[Dataset records]
━━━━━━━━━━━━━━━━━━━━━━━━━━━━━━
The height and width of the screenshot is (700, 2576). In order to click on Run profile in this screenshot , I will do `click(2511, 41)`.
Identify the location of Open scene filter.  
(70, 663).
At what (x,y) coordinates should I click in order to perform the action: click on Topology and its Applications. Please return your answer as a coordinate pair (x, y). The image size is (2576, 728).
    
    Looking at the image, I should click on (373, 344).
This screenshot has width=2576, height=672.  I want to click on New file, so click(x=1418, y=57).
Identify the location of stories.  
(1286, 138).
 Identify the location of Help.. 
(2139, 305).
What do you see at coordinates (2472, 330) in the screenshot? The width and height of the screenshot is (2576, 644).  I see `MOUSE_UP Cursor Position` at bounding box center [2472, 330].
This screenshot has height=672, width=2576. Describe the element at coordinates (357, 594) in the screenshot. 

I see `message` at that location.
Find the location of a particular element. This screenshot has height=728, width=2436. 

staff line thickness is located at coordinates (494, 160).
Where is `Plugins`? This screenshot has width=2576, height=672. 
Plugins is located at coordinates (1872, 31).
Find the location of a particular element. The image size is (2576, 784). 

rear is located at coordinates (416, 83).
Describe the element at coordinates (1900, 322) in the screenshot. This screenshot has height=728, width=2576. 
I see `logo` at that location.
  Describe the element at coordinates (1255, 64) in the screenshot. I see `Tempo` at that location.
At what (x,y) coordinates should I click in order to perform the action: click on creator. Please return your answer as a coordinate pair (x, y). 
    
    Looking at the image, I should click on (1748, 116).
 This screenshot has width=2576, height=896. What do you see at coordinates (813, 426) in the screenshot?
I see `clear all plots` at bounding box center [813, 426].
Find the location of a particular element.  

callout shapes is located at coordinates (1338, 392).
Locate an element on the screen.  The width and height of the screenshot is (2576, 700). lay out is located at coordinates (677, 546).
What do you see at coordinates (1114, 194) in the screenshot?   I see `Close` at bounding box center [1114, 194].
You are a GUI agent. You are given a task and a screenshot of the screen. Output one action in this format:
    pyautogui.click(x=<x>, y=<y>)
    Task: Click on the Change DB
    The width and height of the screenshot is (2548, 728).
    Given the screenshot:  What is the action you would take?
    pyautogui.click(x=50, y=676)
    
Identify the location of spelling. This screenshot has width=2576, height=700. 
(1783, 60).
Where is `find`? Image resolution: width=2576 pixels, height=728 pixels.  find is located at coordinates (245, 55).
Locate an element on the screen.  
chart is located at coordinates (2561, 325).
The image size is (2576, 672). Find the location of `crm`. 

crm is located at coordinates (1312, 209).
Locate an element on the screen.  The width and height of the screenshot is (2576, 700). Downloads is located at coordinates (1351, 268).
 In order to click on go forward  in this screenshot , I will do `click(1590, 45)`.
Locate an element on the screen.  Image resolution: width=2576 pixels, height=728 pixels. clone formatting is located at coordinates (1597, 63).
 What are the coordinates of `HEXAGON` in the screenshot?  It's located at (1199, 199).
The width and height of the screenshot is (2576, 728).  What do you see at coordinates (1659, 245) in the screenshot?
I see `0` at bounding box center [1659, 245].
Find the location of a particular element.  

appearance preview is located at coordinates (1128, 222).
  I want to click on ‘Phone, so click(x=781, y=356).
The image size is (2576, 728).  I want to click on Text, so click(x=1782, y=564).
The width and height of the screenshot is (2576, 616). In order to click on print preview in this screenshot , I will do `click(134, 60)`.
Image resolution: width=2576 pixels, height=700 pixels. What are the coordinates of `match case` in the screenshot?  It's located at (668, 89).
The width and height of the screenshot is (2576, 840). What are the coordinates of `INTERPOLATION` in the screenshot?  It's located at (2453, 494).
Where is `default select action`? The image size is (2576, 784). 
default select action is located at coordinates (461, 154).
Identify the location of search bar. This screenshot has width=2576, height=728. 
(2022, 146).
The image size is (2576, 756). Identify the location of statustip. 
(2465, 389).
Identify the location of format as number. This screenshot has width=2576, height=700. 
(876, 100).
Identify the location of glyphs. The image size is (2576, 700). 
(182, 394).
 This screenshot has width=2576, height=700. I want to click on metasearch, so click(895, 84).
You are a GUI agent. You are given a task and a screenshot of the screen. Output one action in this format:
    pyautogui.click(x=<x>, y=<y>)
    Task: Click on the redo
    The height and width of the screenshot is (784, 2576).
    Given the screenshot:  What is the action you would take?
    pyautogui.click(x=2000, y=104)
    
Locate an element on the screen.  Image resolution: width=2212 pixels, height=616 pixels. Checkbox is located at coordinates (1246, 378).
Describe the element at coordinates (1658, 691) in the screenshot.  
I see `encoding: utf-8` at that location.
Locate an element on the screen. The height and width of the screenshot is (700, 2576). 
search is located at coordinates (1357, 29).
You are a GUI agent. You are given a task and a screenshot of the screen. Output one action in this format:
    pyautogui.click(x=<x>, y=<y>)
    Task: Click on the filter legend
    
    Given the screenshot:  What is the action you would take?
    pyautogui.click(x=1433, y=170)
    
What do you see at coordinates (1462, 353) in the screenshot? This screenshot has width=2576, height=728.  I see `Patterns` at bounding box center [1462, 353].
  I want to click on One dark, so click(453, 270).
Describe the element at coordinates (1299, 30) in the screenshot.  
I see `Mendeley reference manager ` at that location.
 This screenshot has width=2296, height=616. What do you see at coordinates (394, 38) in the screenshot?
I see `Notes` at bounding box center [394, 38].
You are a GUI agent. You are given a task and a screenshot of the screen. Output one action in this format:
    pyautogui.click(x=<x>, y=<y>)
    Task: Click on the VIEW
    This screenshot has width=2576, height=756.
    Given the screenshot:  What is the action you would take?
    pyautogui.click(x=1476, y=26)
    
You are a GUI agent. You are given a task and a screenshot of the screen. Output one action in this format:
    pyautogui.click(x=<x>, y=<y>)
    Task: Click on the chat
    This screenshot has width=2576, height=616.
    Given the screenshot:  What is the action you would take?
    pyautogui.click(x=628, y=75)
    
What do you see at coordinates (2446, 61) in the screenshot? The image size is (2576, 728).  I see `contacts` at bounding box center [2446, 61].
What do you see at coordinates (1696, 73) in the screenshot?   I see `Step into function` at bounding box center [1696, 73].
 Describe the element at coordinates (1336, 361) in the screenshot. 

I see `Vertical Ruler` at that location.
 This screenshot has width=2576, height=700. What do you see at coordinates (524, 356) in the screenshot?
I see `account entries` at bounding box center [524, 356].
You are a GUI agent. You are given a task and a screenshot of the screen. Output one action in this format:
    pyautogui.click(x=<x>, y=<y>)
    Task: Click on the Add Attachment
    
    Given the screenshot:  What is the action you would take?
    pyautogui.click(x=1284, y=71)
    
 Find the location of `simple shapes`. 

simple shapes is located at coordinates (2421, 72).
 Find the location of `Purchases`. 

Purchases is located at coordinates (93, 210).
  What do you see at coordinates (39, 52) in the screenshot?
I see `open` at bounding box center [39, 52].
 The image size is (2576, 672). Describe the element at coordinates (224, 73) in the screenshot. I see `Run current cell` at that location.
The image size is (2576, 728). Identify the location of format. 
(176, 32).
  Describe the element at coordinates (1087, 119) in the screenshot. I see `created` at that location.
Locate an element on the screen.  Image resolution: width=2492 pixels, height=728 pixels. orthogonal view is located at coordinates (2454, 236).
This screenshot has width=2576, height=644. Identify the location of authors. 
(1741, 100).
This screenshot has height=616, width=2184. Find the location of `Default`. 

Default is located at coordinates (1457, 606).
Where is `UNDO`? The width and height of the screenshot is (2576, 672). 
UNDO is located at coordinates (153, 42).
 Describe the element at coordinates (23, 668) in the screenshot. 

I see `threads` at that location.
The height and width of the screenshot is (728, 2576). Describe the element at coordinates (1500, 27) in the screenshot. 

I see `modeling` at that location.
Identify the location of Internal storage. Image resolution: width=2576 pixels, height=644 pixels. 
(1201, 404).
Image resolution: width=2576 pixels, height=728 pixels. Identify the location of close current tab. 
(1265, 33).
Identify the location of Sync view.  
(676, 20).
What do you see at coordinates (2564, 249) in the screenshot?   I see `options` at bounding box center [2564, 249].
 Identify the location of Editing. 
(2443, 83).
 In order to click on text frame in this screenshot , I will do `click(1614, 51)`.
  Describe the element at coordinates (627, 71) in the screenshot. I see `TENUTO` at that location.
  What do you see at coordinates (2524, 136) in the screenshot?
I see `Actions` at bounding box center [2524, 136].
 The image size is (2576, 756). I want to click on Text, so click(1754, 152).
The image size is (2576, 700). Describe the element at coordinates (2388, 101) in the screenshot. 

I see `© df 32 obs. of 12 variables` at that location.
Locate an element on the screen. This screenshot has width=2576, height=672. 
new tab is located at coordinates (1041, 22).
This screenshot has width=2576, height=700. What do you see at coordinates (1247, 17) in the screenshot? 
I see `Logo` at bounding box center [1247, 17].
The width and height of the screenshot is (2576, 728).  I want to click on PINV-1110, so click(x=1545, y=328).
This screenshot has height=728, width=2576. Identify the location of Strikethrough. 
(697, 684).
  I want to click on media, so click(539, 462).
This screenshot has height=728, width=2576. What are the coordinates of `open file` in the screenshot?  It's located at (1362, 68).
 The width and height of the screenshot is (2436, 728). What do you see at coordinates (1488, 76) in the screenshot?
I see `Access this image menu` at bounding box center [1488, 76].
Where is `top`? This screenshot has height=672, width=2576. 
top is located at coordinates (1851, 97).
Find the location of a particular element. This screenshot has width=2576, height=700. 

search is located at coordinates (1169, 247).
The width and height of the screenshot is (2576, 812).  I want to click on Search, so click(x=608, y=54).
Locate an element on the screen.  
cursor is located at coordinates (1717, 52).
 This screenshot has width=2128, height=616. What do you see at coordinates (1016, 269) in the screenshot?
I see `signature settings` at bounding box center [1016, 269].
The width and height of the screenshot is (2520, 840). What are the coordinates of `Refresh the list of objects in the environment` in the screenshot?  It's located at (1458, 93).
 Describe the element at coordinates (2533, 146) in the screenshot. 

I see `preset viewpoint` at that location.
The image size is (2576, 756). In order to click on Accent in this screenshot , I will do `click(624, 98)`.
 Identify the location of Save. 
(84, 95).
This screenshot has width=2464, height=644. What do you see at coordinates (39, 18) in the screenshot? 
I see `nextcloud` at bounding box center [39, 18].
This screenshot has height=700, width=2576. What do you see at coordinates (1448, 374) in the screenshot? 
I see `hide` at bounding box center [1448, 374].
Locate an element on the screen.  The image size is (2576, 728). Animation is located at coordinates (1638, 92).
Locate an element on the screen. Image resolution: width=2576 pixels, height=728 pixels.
━━━━━━━━━━━━━━━━━━━━━━━━━━━━━━
PROBLEM DESCRIPTION:
Reproduce the listing starting at "Describe the element at coordinates (1299, 30)" and ending at "pyautogui.click(x=628, y=75)", swapping "GUI agent" for "desktop assistant" and leaving everything else the same.

RESPONSE:
Describe the element at coordinates (1299, 30) in the screenshot.  
I see `Mendeley reference manager ` at that location.
 This screenshot has width=2296, height=616. What do you see at coordinates (394, 38) in the screenshot?
I see `Notes` at bounding box center [394, 38].
You are a desktop assistant. You are given a task and a screenshot of the screen. Output one action in this format:
    pyautogui.click(x=<x>, y=<y>)
    Task: Click on the VIEW
    This screenshot has width=2576, height=756.
    Given the screenshot:  What is the action you would take?
    pyautogui.click(x=1476, y=26)
    
You are a desktop assistant. You are given a task and a screenshot of the screen. Output one action in this format:
    pyautogui.click(x=<x>, y=<y>)
    Task: Click on the chat
    This screenshot has width=2576, height=616.
    Given the screenshot:  What is the action you would take?
    pyautogui.click(x=628, y=75)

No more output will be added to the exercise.